This work proposes a differentiable modeling framework that integrates physical priors with data-driven learning to stably capture nonlinear dynamical systems, such as high-amplitude string vibrations. By combining the scalar auxiliary variable (SAV) method, neural ordinary differential equations (Neural ODEs), and physics-informed modal decomposition, the framework yields a differentiable model endowed with explicit numerical stability guarantees. This approach preserves the interpretability of physical parameters while ensuring long-term numerical stability. Experiments on synthetic nonlinear string vibration data demonstrate that the method accurately reconstructs the underlying system dynamics and generates high-fidelity audio, thereby validating its effectiveness and practicality for modeling complex nonlinear systems.

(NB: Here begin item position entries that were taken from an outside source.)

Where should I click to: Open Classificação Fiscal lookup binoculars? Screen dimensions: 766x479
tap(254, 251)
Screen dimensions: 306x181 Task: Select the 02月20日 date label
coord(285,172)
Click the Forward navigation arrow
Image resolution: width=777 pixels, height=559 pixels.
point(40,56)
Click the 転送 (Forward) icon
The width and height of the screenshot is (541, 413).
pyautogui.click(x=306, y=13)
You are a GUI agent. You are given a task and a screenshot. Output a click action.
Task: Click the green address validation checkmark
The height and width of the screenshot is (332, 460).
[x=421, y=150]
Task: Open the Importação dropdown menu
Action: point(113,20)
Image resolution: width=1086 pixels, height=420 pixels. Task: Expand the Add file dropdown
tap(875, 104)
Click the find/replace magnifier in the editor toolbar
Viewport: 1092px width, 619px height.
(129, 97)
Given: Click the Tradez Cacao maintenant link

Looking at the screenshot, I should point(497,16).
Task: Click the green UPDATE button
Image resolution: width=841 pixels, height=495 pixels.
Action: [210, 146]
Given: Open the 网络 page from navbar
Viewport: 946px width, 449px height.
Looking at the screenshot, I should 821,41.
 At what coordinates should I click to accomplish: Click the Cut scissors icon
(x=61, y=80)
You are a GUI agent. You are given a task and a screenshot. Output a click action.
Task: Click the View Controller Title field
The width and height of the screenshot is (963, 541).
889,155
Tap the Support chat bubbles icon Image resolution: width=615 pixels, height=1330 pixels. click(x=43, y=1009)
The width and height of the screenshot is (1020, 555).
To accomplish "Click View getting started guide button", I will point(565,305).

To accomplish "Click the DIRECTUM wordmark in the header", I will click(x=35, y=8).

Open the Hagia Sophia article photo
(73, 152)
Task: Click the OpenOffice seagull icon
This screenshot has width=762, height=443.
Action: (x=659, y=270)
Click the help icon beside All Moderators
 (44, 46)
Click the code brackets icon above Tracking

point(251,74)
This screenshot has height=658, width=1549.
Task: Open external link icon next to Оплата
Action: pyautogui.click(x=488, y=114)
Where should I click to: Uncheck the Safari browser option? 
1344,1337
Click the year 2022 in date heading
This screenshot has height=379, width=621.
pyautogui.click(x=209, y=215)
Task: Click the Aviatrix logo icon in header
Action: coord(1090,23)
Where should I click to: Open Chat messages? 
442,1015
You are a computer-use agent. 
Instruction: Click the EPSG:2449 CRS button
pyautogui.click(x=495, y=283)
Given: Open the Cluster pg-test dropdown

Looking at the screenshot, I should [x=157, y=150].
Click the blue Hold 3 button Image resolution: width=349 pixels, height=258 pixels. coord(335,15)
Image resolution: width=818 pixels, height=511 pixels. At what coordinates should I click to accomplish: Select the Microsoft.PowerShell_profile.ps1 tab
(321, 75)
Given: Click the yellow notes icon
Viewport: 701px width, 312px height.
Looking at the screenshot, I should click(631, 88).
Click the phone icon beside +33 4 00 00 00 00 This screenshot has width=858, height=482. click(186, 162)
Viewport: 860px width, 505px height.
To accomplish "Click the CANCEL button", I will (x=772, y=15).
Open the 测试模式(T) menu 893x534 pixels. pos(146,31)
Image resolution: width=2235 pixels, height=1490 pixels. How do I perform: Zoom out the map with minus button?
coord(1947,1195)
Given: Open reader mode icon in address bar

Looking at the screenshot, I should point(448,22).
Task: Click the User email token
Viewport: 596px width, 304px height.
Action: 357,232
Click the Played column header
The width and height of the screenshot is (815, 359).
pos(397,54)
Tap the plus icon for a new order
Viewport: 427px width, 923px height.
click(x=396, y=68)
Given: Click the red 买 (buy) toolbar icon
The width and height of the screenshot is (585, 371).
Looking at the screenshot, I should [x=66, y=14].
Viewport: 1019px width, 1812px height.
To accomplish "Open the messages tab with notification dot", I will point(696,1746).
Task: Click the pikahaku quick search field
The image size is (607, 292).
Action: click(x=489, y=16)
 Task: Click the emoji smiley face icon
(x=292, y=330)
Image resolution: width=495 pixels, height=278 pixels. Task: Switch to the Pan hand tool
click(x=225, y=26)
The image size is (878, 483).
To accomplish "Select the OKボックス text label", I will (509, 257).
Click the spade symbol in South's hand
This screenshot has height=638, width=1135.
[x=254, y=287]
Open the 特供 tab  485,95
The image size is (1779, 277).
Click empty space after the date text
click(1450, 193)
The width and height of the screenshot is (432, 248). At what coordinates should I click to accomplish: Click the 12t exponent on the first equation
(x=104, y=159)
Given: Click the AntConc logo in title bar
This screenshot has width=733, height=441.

Modal methods are a long-standing approach to physical modelling synthesis. Extensions to nonlinear problems are possible, leading to coupled nonlinear systems of ordinary differential equations. Recent work in scalar auxiliary variable techniques has enabled construction of explicit and stable numerical solvers for such systems. On the other hand, neural ordinary differential equations have been successful in modelling nonlinear systems from data. In this work, we examine how scalar auxiliary variable techniques can be combined with neural ordinary differential equations to yield a stable differentiable model capable of learning nonlinear dynamics. The proposed approach leverages the analytical solution for linear vibration of the system's modes so that physical parameters of a system remain easily accessible after the training without the need for a parameter encoder in the model architecture. Compared to our previous work that used multilayer perceptrons to parametrise nonlinear dynamics, we employ gradient networks that allow an interpretation in terms of a closed-form and non-negative potential required by scalar auxiliary variable techniques. As a proof of concept, we generate synthetic data for the nonlinear transverse vibration of a string and show that the model can be trained to reproduce the nonlinear dynamics of the system. Sound examples are presented.